Botanists are watching in trepidation as a specimen of the magnificent - but smelly - titan arum begins to blossom in the grounds of the Huntington Library, Art Collections and Botanical Gardens in San Marino, California.

The plant, formally named Amorphophallus titanum, is famous for its rare flowering. It has only blossomed 11 times in America and on a handful of occasions in Britain, where it was last seen to bloom in 1996 at the Royal Botanic Garden at Kew Gardens in west London.

It can reach a height of more than six feet when it flowers, and has the bulkiest flowering structure in the plant world. Scientists are mystified why it suddenly goes into bloom after years of lying dormant.
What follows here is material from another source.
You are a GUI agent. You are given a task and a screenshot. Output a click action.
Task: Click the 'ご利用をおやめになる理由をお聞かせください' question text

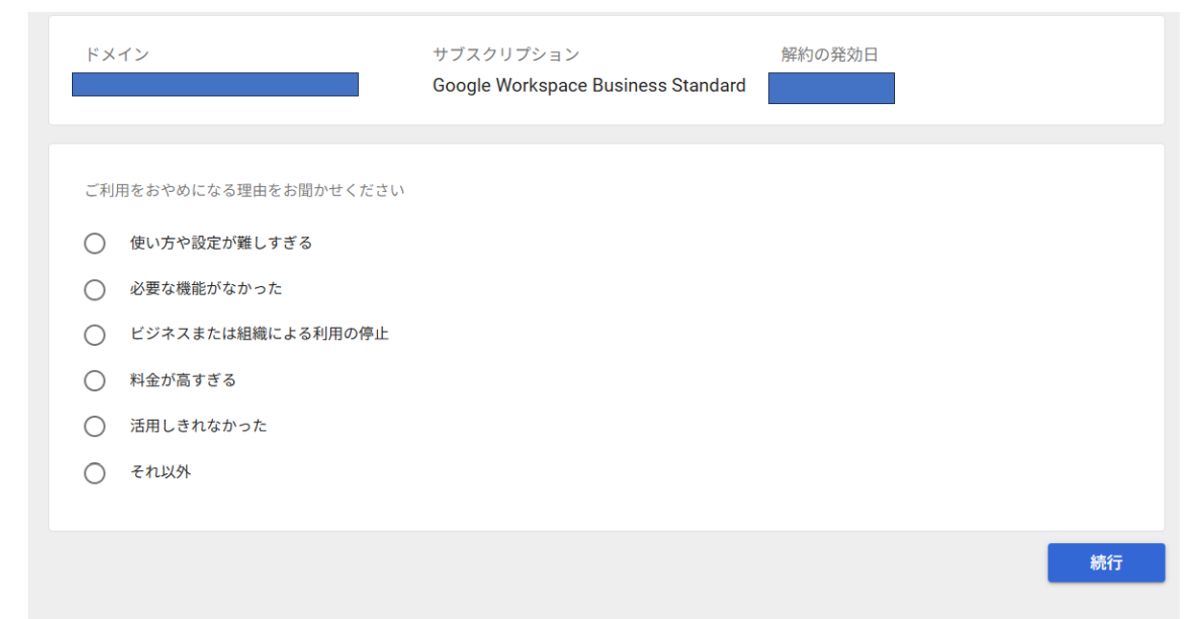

Botanists at Kew who analysed the odour of the plant as it flowered found that it contained dimethyl disulphide and dimethyl trisulphide, two substances with sickening smells to mimic the stench of rotting flesh which is designed to attract pollinating insects.

An Italian naturalist, Odoardo Beccari, discovered the plant in its native Indonesia in 1878 and brought seeds back to Europe, one of which grew into a specimen at Kew that flowered in 1889, the first time outside its native habitat.

During its blossoming, the plant can grow at a rate of four inches a day. The specimen at San Marino has reached a height of nearly five feet and it is still growing.